### EXCERTO DA FONTE

┌──

Olhar sobre a escola e os alunos/jovens de hoje por GM

12:35

Retirado do "rosto de menina - grafitti"

Sou professora do ensino secundário e iniciei a minha atividade profissional no ano letivo de 1991-1992, como estagiária. No ano seguinte começou a minha carreira docente e até agora tive o privilégio de dar aulas de Inglês e Alemão a um grande número de alunos com perfis, características que foram mudando ao longo dos anos. Na década de 90 havia muito pouca indisciplina e os discentes em geral demonstravam mais interesse pela aprendizagem e tinham mais objetivos de vida que queriam alcançar. Um destes objetivos passava por entrar para a universidade e tirar uma licenciatura. Os contextos familiares mais estáveis e funcionais favoreciam este nível de desempenho, assim como o facto da escolaridade obrigatória ser apenas até aos 15 anos.

Com a subida da escolaridade obrigatória para os 18 anos, com sucessivas políticas educativas, na minha opinião, pouco coerentes, pouco ajustadas à realidade das escolas, e mais recentemente facilitadoras da transição dos alunos, os problemas de indisciplina, de desinteresse pela a aprendizagem e de abandono escolar aumentaram consideravelmente.

└──

### DADOS FORNECIDOS

┌──

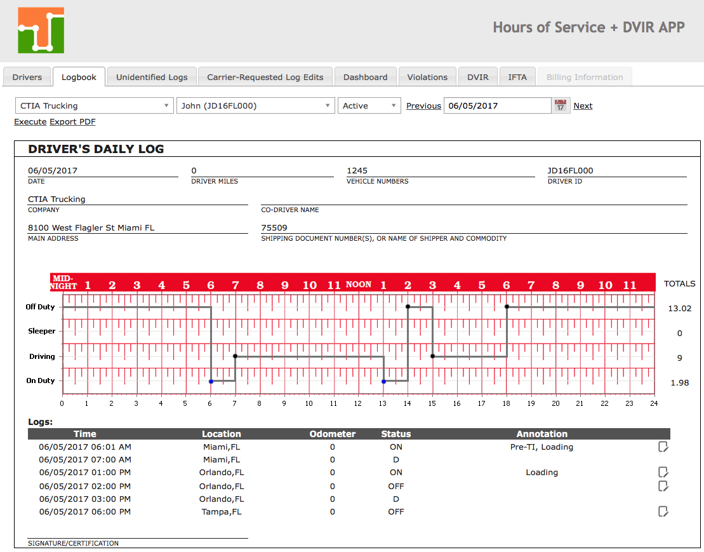Image resolution: width=704 pixels, height=552 pixels.
Task: Click edit icon for Tampa 06:00 PM log
Action: [663, 511]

└──

No excerto sobre a escola e os alunos de hoje, em que ano letivo começou a atividade profissional da professora?

No ano letivo de 1991-1992, como estagiária.